Sıkı öykü okurları ve öykü üzerine düşünmeyi sevenler için biçilmiş kaftan bir kitap. Jale Özata Dirlikyapan’ın “Yazınsal Kavrayışta Köklü Bir Değişim: Türk Öykücülüğünde 1950 Kuşağı” adlı doktora tezinin gözden geçirilmiş halidir. Ulaşabildiğim kadarıyla “1950 Kuşağı” hakkında etraflıca yapılmış belki de tek çalışmadır, diyebilirim. Hüseyin Cem Işık’ın “Türk Öykücülüğünde 1950 Kuşağı ve Varoluşçuluk” adlı yüksek lisans tezi mevcutsa da odak noktası itibariyle Jale Özata Dirlikyapan’ın kitabı daha bütünseldir. Ayrıca kitap, 2011 yılında Memet Fuat Eleştiri/İnceleme ödülünü almıştır.
Kitap 1950’li yıllarda Türkiye’deki siyasal, sosyal ve kültürel gelişmelere değindikten sonra o dönemin edebiyat ortamına ve ardından bu ortamda öykünün konumu hakkında bize bir panorama sunar. Dönemin bohem tarzı, edebiyat matineleri ve şimdikilere kıyasla kanı kaynayan dönem yazarları ve bu yazarlar arasındaki ilişkiler titiz bir çalışma sonucu okura ulaştırılmakta. Bu dönem için öykünün altın çağı hatta doğumu diyebiliriz. Bir dönem alevlenen öykü-hikâye tartışmaları tıpkı diğer tartışmalar gibi eleştirimizin sığ sularında yüzmeye pek imkan bulamadıysa da bu tartışma etrafındaki arayışlar az da olsa bize ilerleme imkanı sunmakta. Bu kitabı da o arayışlardan biri olarak kabul etmek yanlış olmaz herhalde.
Kuşağın yolunu hazırlayan üç isim üzerinde önemle durulur: Sait Faik, Vüs’at O. Bener ve Nezihe Meriç. Bu isimler haricinde dönemin yazarlarının öykülerinden hareketle içerik ve biçim öğeleri ele alınır.
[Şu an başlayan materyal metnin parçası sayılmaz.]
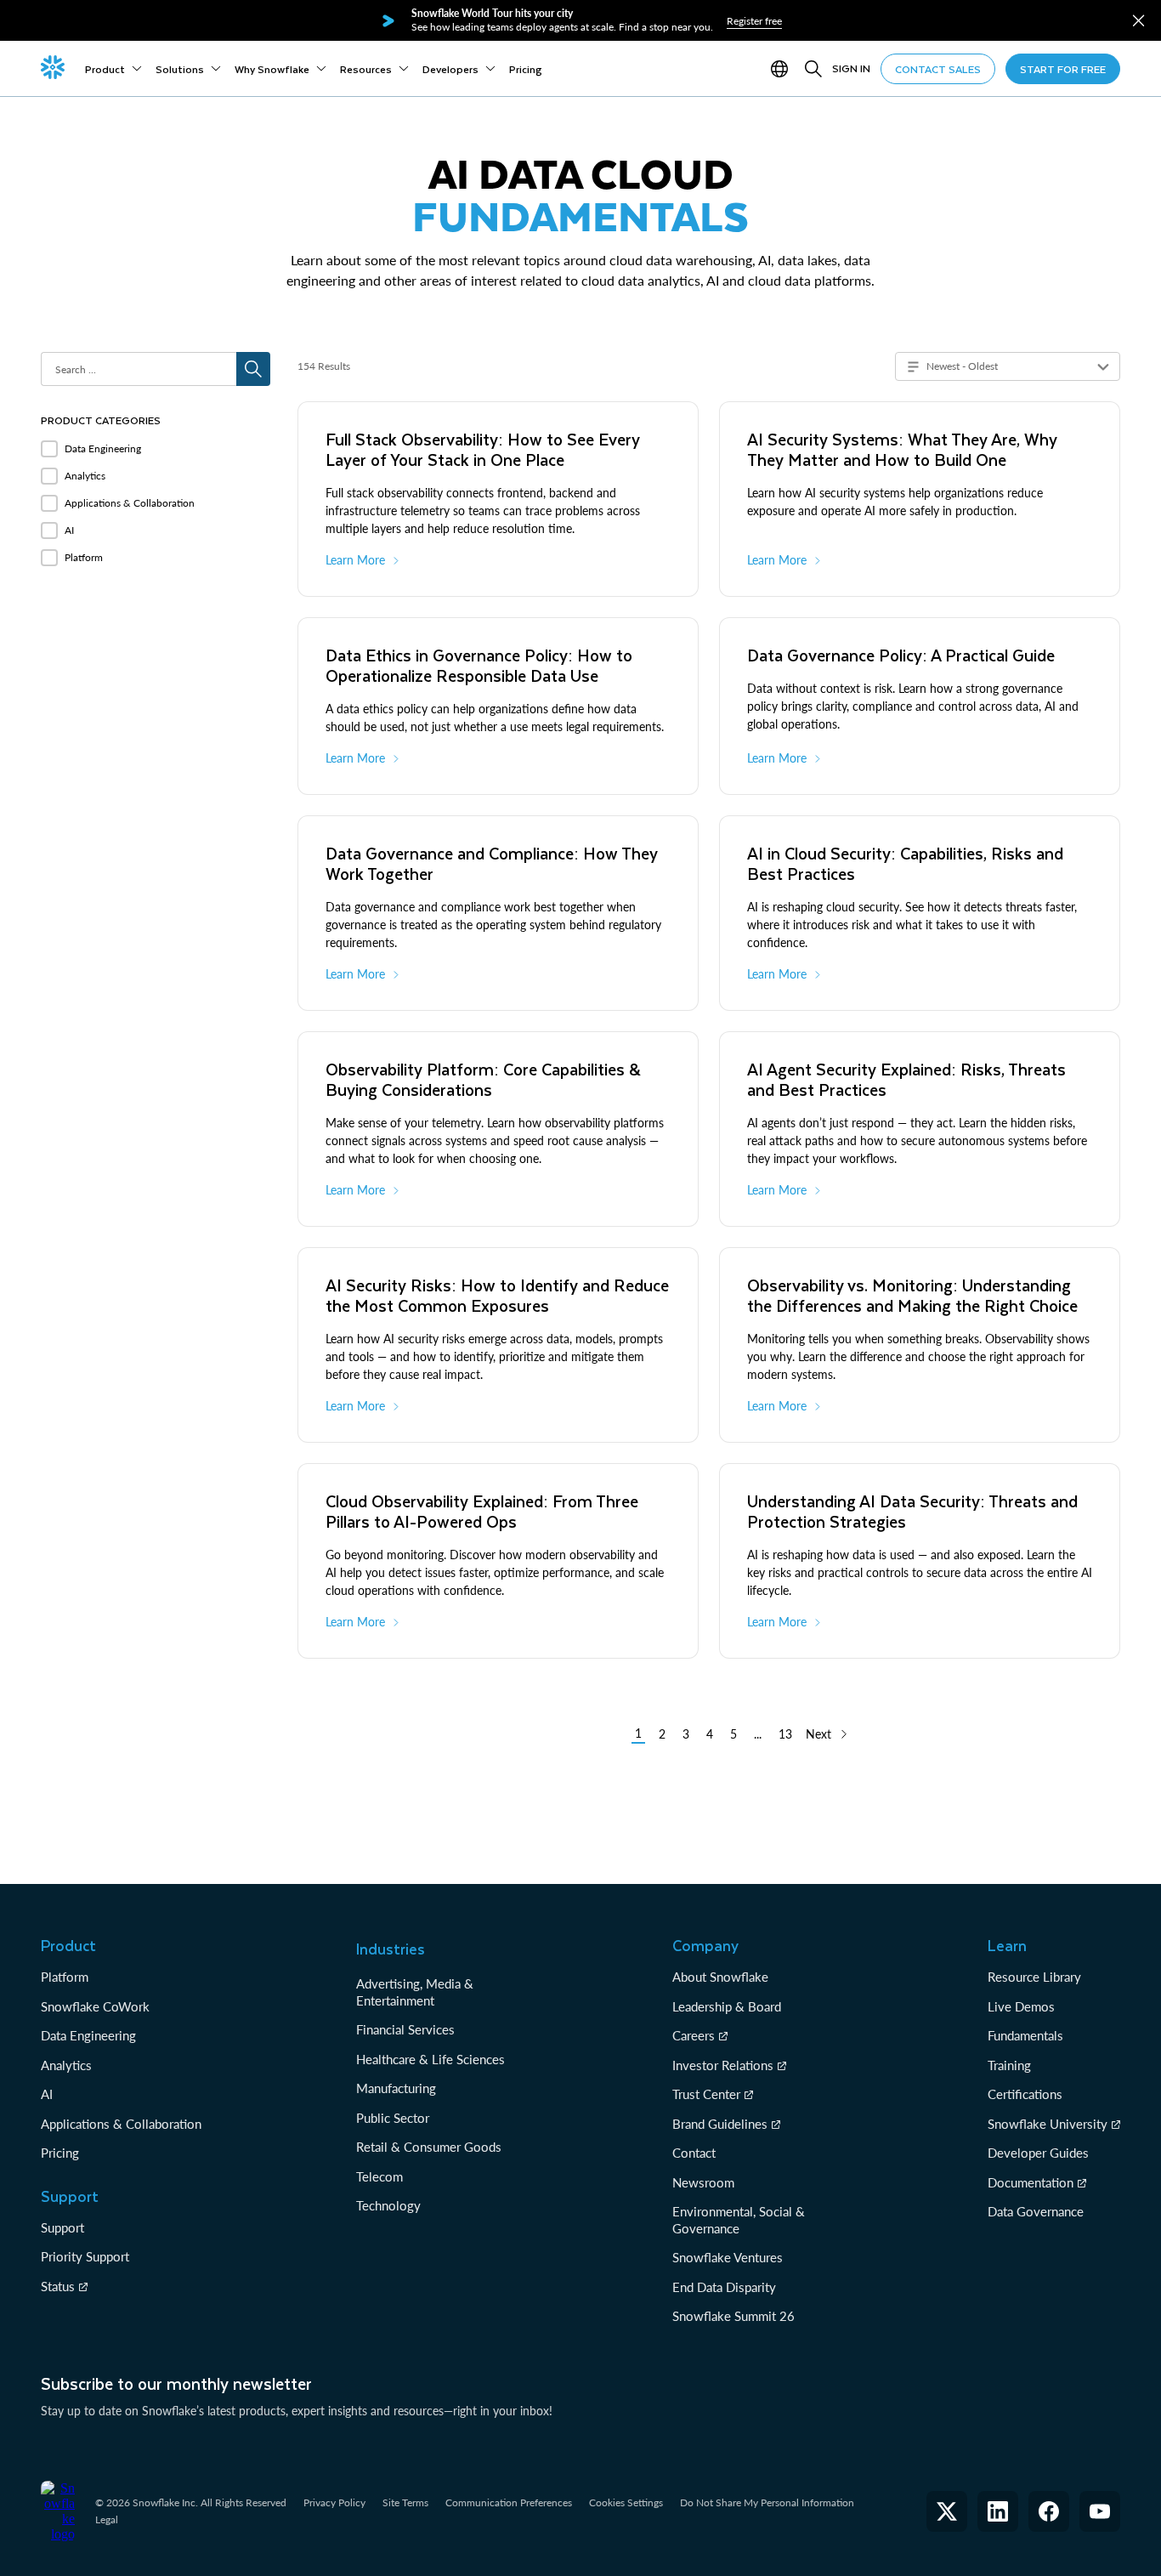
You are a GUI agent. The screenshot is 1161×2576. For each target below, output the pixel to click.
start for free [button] (1063, 68)
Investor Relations (722, 2065)
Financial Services (405, 2029)
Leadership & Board (726, 2006)
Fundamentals (1025, 2035)
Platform (64, 1976)
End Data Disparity (724, 2287)
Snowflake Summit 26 (733, 2316)
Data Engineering (88, 2035)
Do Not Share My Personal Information (767, 2502)
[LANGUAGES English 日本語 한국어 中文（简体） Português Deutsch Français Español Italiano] (783, 68)
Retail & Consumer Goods (428, 2146)
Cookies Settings (626, 2503)
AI (47, 2094)
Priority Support (85, 2256)
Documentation (1030, 2182)
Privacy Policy (334, 2502)
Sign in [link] (851, 68)
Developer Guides (1038, 2152)
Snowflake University (1047, 2123)
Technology (388, 2205)
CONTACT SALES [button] (938, 68)
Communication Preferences (508, 2502)
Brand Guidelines (719, 2123)
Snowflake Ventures (727, 2257)
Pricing (60, 2152)
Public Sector (392, 2117)
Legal (106, 2519)
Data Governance (1036, 2211)
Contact (694, 2152)
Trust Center (706, 2094)
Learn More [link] (355, 560)
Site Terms (405, 2502)
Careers (693, 2035)
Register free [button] (754, 20)
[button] (1138, 21)
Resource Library (1034, 1976)
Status (58, 2286)
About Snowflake (720, 1976)
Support (62, 2227)
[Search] (813, 68)
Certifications (1025, 2094)
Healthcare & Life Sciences (430, 2059)
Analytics (66, 2065)
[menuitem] (113, 69)
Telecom (379, 2176)
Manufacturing (396, 2088)
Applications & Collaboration (121, 2123)
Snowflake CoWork (95, 2006)
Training (1009, 2065)
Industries (390, 1948)
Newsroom (703, 2182)
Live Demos (1021, 2006)
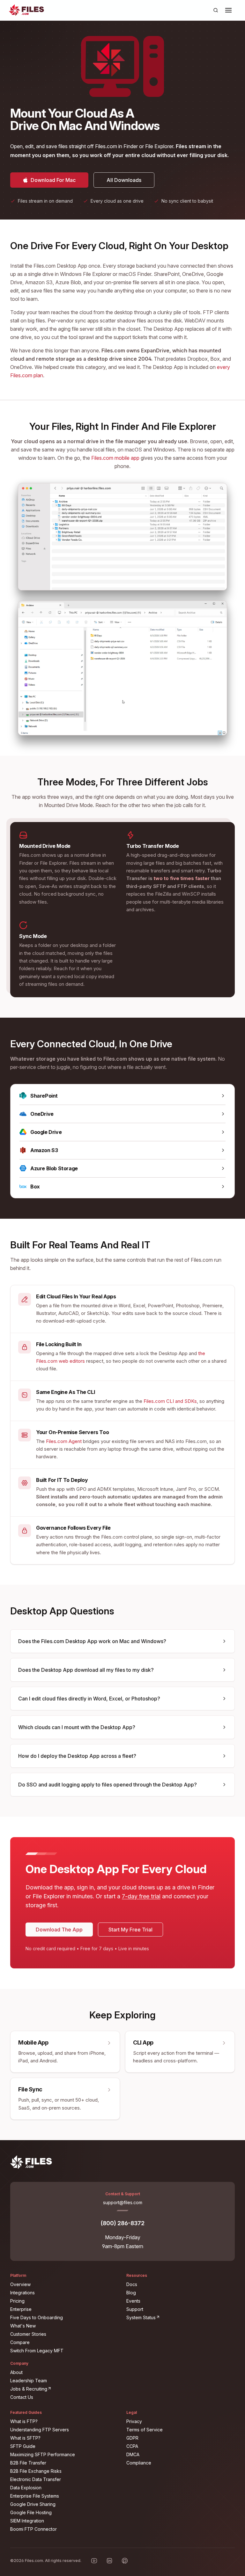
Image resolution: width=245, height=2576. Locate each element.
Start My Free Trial (130, 1929)
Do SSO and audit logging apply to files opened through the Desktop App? (107, 1784)
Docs (131, 2284)
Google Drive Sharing (33, 2504)
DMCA (132, 2454)
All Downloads (124, 180)
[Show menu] (228, 10)
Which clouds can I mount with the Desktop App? (76, 1727)
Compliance (138, 2462)
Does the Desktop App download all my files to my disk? (86, 1670)
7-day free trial (141, 1896)
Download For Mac (54, 177)
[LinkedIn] (109, 2561)
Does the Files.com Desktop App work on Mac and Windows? (92, 1641)
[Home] (26, 10)
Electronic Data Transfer (35, 2479)
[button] (228, 10)
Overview (20, 2284)
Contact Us (21, 2397)
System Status (180, 2317)
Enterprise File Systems (34, 2496)
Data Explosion (25, 2487)
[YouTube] (94, 2561)
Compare (20, 2342)
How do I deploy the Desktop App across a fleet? (77, 1756)
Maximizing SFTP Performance (42, 2454)
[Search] (215, 10)
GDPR (132, 2438)
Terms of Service (144, 2429)
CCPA (132, 2446)
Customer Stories (28, 2334)
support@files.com (122, 2202)
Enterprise (21, 2309)
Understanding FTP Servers (39, 2429)
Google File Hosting (31, 2512)
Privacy (134, 2421)
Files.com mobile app (115, 458)
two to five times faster (182, 878)
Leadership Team (28, 2380)
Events (133, 2301)
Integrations (22, 2292)
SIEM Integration (27, 2520)
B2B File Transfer (28, 2462)
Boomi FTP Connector (33, 2529)
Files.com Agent (64, 1441)
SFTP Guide (22, 2446)
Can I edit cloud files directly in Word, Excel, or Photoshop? (89, 1698)
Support (134, 2309)
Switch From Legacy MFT (36, 2350)
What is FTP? (24, 2421)
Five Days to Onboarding (36, 2317)
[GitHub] (125, 2561)
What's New (23, 2325)
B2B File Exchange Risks (36, 2471)
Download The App (59, 1929)
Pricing (17, 2301)
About (16, 2372)
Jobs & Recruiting (64, 2389)
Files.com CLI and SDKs (170, 1401)
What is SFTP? (25, 2438)
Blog (131, 2292)
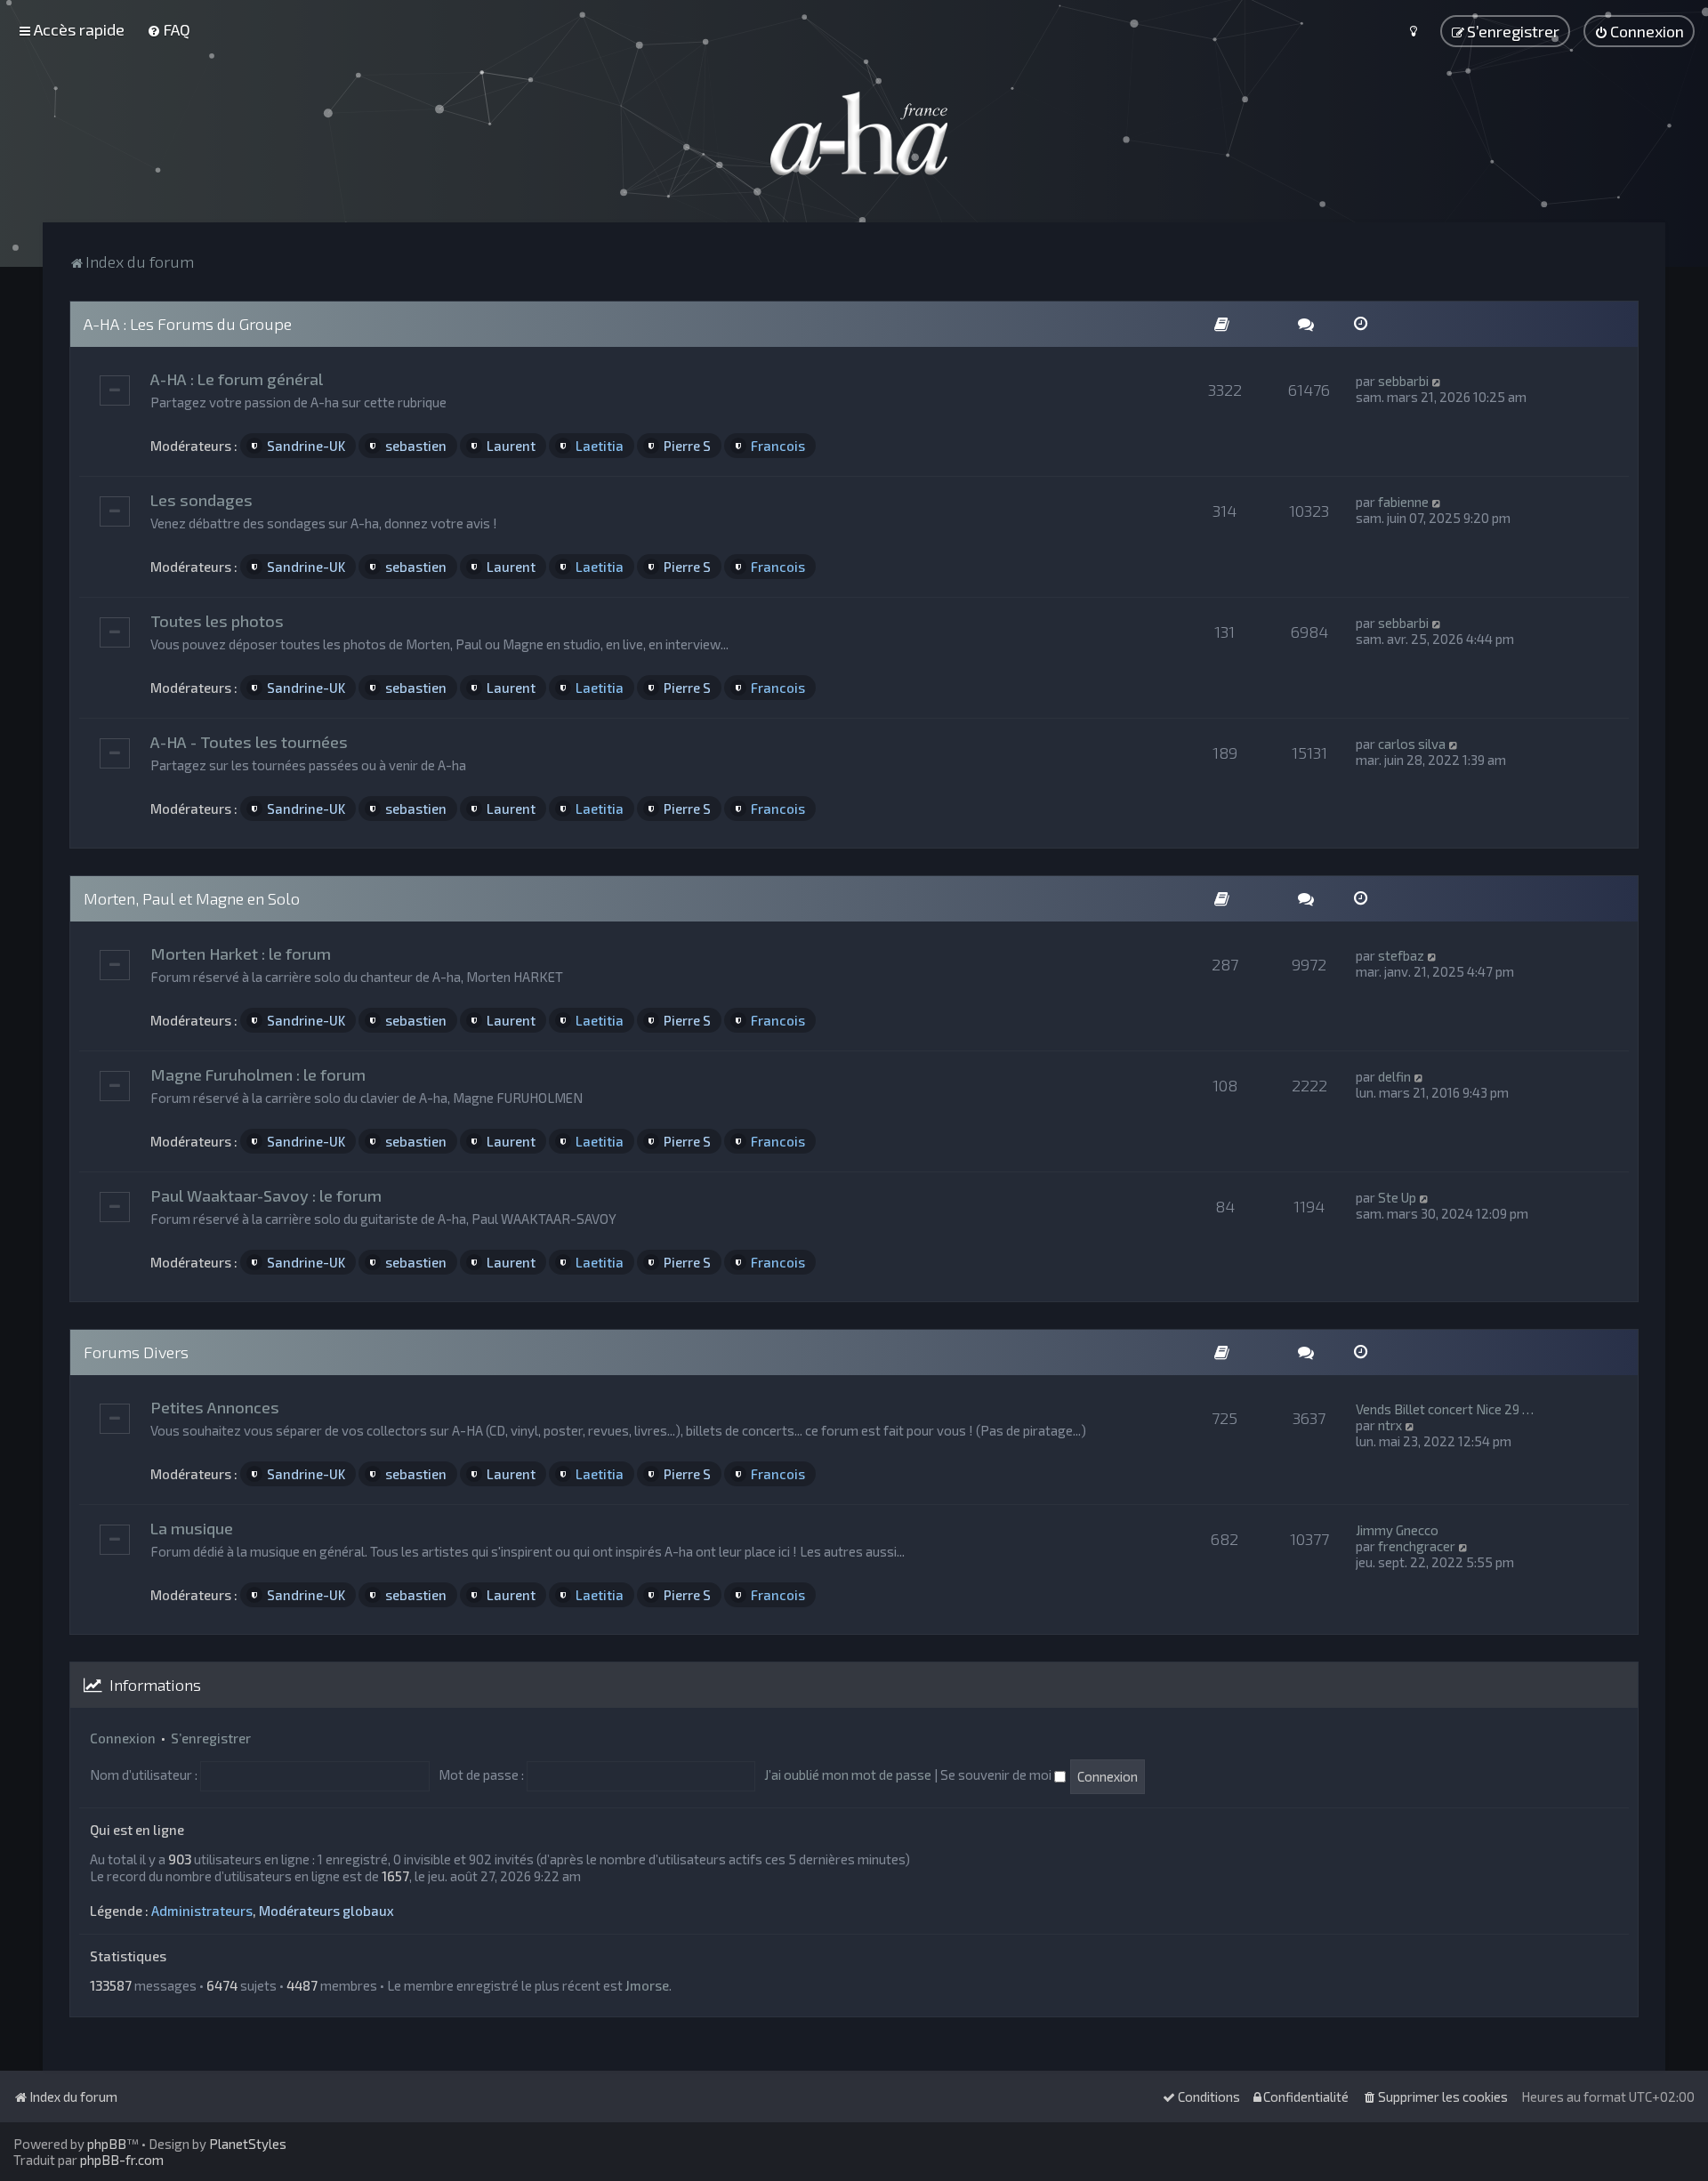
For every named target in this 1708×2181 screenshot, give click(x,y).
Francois (778, 446)
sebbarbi (1403, 381)
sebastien (416, 446)
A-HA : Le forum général (236, 379)
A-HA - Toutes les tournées (249, 742)
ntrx (1390, 1425)
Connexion (123, 1738)
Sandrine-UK (306, 446)
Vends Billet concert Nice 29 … (1445, 1409)
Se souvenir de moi (997, 1775)
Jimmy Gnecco (1397, 1530)
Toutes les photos (217, 621)
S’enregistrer (211, 1738)
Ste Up (1397, 1197)
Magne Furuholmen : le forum (258, 1074)
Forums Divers (136, 1352)
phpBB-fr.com (122, 2160)
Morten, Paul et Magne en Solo (192, 898)
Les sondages (201, 500)
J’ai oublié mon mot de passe (847, 1775)
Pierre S (687, 446)
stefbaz (1401, 955)
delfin (1394, 1076)
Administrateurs (202, 1911)
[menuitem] (168, 29)
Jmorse (647, 1985)
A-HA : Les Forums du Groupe (188, 324)
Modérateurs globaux (326, 1911)
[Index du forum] (854, 133)
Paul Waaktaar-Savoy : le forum (266, 1195)
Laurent (511, 446)
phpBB (106, 2144)
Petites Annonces (214, 1407)
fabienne (1403, 502)
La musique (191, 1528)
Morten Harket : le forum (240, 953)
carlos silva (1412, 744)
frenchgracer (1416, 1546)
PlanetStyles (247, 2144)
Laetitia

Ciddiyet ve titizlikle hazırlanan kitap yine aynı ciddiyet ve titizlikte bir okuma gerektiriyor. Kitap, Türk öykücülüğü hakkında bir anahtar niteliğinde ve size çokça kapı açacağını söyleyebilirim. Arka sayfalardaki kaynakça kısmına baktığınızda bana hak vereceksiniz.
Elbette bu tezin danışmanlığını yapan ve kitap olarak raflarda yer almasında kuşkusuz çok emeği geçen Süha Oğuzertem’i de unutmamak gerekir.